• TASK ITEM:
Could you return all of the listing below exactly, please?

• MATERIALS PROVIDED:
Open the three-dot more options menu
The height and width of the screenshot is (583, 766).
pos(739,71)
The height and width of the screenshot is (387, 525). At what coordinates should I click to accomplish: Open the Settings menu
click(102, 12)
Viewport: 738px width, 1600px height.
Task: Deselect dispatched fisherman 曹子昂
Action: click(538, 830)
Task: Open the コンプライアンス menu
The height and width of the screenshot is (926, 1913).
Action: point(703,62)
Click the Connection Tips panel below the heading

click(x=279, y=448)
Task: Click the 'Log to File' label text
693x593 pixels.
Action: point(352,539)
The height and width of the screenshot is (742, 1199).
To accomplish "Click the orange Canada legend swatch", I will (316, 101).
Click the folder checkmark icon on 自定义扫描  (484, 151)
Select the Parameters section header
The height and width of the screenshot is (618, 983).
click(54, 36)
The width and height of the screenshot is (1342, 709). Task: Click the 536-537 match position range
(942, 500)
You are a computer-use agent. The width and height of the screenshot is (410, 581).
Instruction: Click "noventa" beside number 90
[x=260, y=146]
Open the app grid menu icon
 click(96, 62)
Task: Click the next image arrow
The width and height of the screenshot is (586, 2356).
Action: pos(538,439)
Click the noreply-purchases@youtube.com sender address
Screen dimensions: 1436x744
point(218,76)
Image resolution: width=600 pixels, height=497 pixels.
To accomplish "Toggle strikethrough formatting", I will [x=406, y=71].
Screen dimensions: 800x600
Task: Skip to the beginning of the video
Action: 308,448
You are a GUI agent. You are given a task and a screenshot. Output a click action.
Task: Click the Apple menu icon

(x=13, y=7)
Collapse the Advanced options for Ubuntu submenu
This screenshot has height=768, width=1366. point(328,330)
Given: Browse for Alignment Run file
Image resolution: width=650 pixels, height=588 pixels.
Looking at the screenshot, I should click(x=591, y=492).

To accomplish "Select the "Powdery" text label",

• TASK RESPONSE:
Open the three-dot more options menu
The height and width of the screenshot is (583, 766).
pos(739,71)
The height and width of the screenshot is (387, 525). At what coordinates should I click to accomplish: Open the Settings menu
click(102, 12)
Viewport: 738px width, 1600px height.
Task: Deselect dispatched fisherman 曹子昂
Action: click(538, 830)
Task: Open the コンプライアンス menu
The height and width of the screenshot is (926, 1913).
Action: point(703,62)
Click the Connection Tips panel below the heading

click(x=279, y=448)
Task: Click the 'Log to File' label text
693x593 pixels.
Action: point(352,539)
The height and width of the screenshot is (742, 1199).
To accomplish "Click the orange Canada legend swatch", I will (316, 101).
Click the folder checkmark icon on 自定义扫描  (484, 151)
Select the Parameters section header
The height and width of the screenshot is (618, 983).
click(54, 36)
The width and height of the screenshot is (1342, 709). Task: Click the 536-537 match position range
(942, 500)
You are a computer-use agent. The width and height of the screenshot is (410, 581).
Instruction: Click "noventa" beside number 90
[x=260, y=146]
Open the app grid menu icon
 click(96, 62)
Task: Click the next image arrow
The width and height of the screenshot is (586, 2356).
Action: pos(538,439)
Click the noreply-purchases@youtube.com sender address
Screen dimensions: 1436x744
point(218,76)
Image resolution: width=600 pixels, height=497 pixels.
To accomplish "Toggle strikethrough formatting", I will [x=406, y=71].
Screen dimensions: 800x600
Task: Skip to the beginning of the video
Action: 308,448
You are a GUI agent. You are given a task and a screenshot. Output a click action.
Task: Click the Apple menu icon

(x=13, y=7)
Collapse the Advanced options for Ubuntu submenu
This screenshot has height=768, width=1366. point(328,330)
Given: Browse for Alignment Run file
Image resolution: width=650 pixels, height=588 pixels.
Looking at the screenshot, I should click(x=591, y=492).

To accomplish "Select the "Powdery" text label",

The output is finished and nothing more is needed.